Aachen: Staatsanwälte wollen den Straftätern mehr auf die Pelle rücken

Die obersten Ermittler rücken näher an die Tatorte heran - und damit den Straftätern stärker auf die Pelle? So soll es auf jeden Fall werden durch das neue Projekt „Staatsanwalt für den Ort”, das die Aachener Staatsanwaltschaft aus der Taufe gehoben hat.

Die Idee ist dabei ganz simpel: Nicht mehr nach den Anfangsbuchstaben des Nachnamens wird die Zuständigkeit eines Staatsanwalts geregelt, sondern nach dem Wohnort. Dadurch soll der Ermittler einen besseren Blick für lokale Probleme, bestimmte Bezirke und vor allem Gruppen bekommen und gezielter Kontakt aufnehmen können zur Polizei vor Ort oder zu Schulen. So will die Staatsanwaltschaft gezieltere Ermittlungen und schnellere Verfahren erreichen.

„In Köln läuft das schon sehr erfolgreich”, sagt die Leiterin der Aachener Behörde, Elisabeth Auchter-Mainz. Sie betont aber auch, dass man im Vergleich zur Rhein-Metropole bei diesem Projekt noch am Anfang stehe. Soll heißen: Den Staatsanwalt für den Ort gibt es vorerst nur für die Bezirke Heinsberg, Geilenkirchen, Alsdorf und Jülich.

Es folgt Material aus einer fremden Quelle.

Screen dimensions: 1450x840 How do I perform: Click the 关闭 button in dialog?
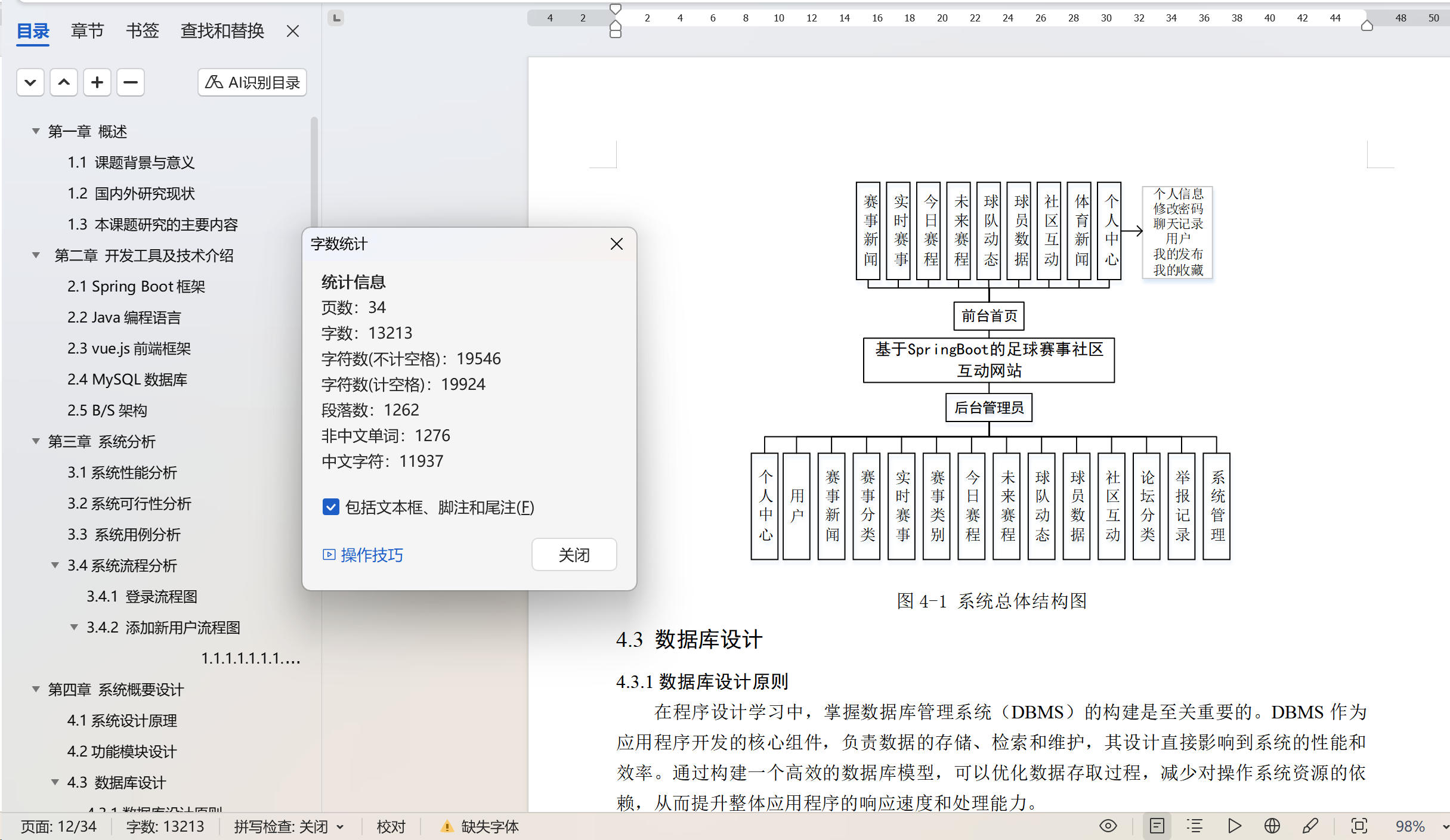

Die Stadt Aachen bleibt zunächst außen vor, weil sie schlicht zu groß ist. „Dort gibt es für die Straftäter eine zu große Durchlässigkeit und Mobilität innerhalb der Stadt”, erklärt Albert Balke, stellvertretender Leiter der Staatsanwaltschaft. Aber man werde prüfen, wie man auch in Großstädten „Staatsanwälte für den Ort” einsetzen könne - möglicherweise an speziellen sozialen Brennpunkten. In jedem Fall solle mit dem neuen Projekt ein starkes Augenmerk auf die Jugendkriminalität gerichtet werden, bekräftigt Auchter-Mainz: „Da können wir noch etwas versuchen, da können wir noch Weichen stellen.”

Geht es nach den Zahlen der Staatsanwaltschaft, dann hat die Jugendkriminalität im vergangenen Jahr in der Region übrigens geringfügig abgenommen. 17.598 neue Fälle gingen bei den zehn damit befassten Staatsanwälten ein, 2008 waren es noch 17.906. Insgesamt landeten fast 120.000 Fälle auf den Schreibtischen von neun Oberstaatsanwältinnen und -anwälten, 49 Staatsanwälten und 15 Amtsanwälten.

71.670 Verfahren richteten sich davon gegen bekannte Täter - knapp sechs Prozent weniger als im Vorjahr. Den deutlichsten Rückgang gab es bei Drogendelikten. Warum, das weiß noch keiner: „Das müssen wir noch prüfen”, heißt es bei der Aachener Staatsanwaltschaft.